L’Autorité de réglementation pharmaceutique (ARP) est de nouveau secouée par une vive contestation interne. Ce jeudi 08 janvier, l’intersyndicale des agents de la structure est montée au créneau pour dénoncer ce qu’elle qualifie de « retenues sur salaires » et de tentatives de sanctions visant certains de ses membres. Des mesures que les syndicalistes considèrent comme des représailles, alors que, selon eux, leur seule revendication consiste à exiger la mise en place d’une commission d’enquête indépendante chargée de faire toute la lumière sur les dysfonctionnements qui minent l’institution.
Dans un communiqué rendu public, l’intersyndicale affirme également être la cible de « menaces à peines voilées » émanant de la direction de l’ARP. Ces pressions interviendraient dans un contexte déjà fortement dégradé, marqué par ce que les agents décrivent comme une « crise grave » au sein de l’autorité. À leurs yeux, cette crise se manifeste notamment par une mauvaise gouvernance persistante, des soupçons de trafic de médicaments et des affaires à répétition, dont la plus récente concerne le dossier Sofcare, qui continue d’alimenter les controverses.
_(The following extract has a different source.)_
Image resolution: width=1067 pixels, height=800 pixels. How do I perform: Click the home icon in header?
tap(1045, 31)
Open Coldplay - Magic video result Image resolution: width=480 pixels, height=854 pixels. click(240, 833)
Les représentants des travailleurs disent constater « amèrement » que les dérives dénoncées depuis plusieurs mois se poursuivent, en dépit des engagements et promesses de réformes formulées par la direction et les autorités de tutelle. Ils estiment que les mesures prises jusqu’ici sont restées insuffisantes pour restaurer un fonctionnement transparent et conforme aux missions stratégiques confiées à l’ARP, notamment la régulation du secteur pharmaceutique et la protection de la santé publique.